_WHAT THIS TASK INVOLVES_
Pick up the article about a week of Pina Bausch events in London after its last sentence and keep writing it.

_DOCUMENT_
=-=-=-=-=

My week with Pina

Words by Bengi-Sue Sirin.

By pure luck of timing, two Pina Bausch events hit London within one week. Just one is a privilege, so two felt like a gift. As a die-hard Tanztheater Wuppertal fan, of course I went along to both. A week with Pina – what more could one want!

Un jour Pina a demandé…

Firstly, to the BFI as part of the Chantal Akerman retrospective. Akerman, a Belgian film-maker whose 1976 classic Jeanne Dielman is considered by the BFI to be the best film of all time, made this 57 minute documentary following Bausch and company for five weeks. Un jour Pina a demandé captures the dancers in all the moments building up to the show; in rehearsal, in the dressing room, even being interviewed about the Tanztheater’s process.

Akerman’s documentary was released in 1983, at which point many iconic Bausch works had already been created. We see snippets of Komm Tanz Mit Mir (Come Dance with Me, 1977), Walzer (1982) and the much beloved Nelken (Carnations, 1982), which toured to Sadler’s Wells just last February.

=-=-=-=-=

_SUPPLIED INFORMATION_
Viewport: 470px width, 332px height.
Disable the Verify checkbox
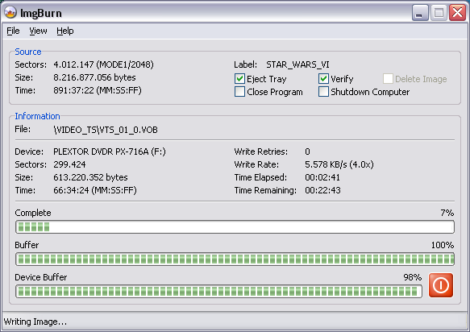click(x=323, y=79)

=-=-=-=-=

_FINAL RESULT_
The footage is like gold dust; several of Bausch’s early dancers stayed with the Tanztheater for many years and it is amazing to see them in their 20s, kitted out in 1980s dancewear and with more than one mullet. It is well-known that to Bausch, dancers were not just beautiful movers. She chose them for their personalities, their acting skills, and also for what stands out most prominently for me, their humour. I laughed a lot at a scene where the multicultural Tanztheater dancers approached the camera one-by-one, and listed three notable things about their country. For example, a Spanish dancer shouts, “¡Flamenco! ¡Toreros! ¡Picasso!” It is playful, ironically braggadocious and hilarious! 

Un jour Pina a demandé feels very true to Pina Bausch’s mentality as it has many moments of humour, but also many moments of profundity. The choreographer was known for starting a new piece as a complete blank canvas, and following the direction of her dancers’ responses to prompts such as questions, invitations to describe memories. In fact, one of the most memorable moments in Nelken was conceived this way. A very young and blonde Hans Beenhakker tells us how when Bausch asked, “What is something you’re proud of?”, he shared that he’d recently spent a summer in America and learned Gershwin’s The Man I Love in American Sign Language (ASL). It is so charming; he is contagiously enthusiastic and signs us the whole song. Thanks to Akerman we see Beenhakker through Bausch’s eyes, and it is not hard to understand why she chose to make this ASL motif so central to Nelken. I felt like I was watching a seminal moment of dance history!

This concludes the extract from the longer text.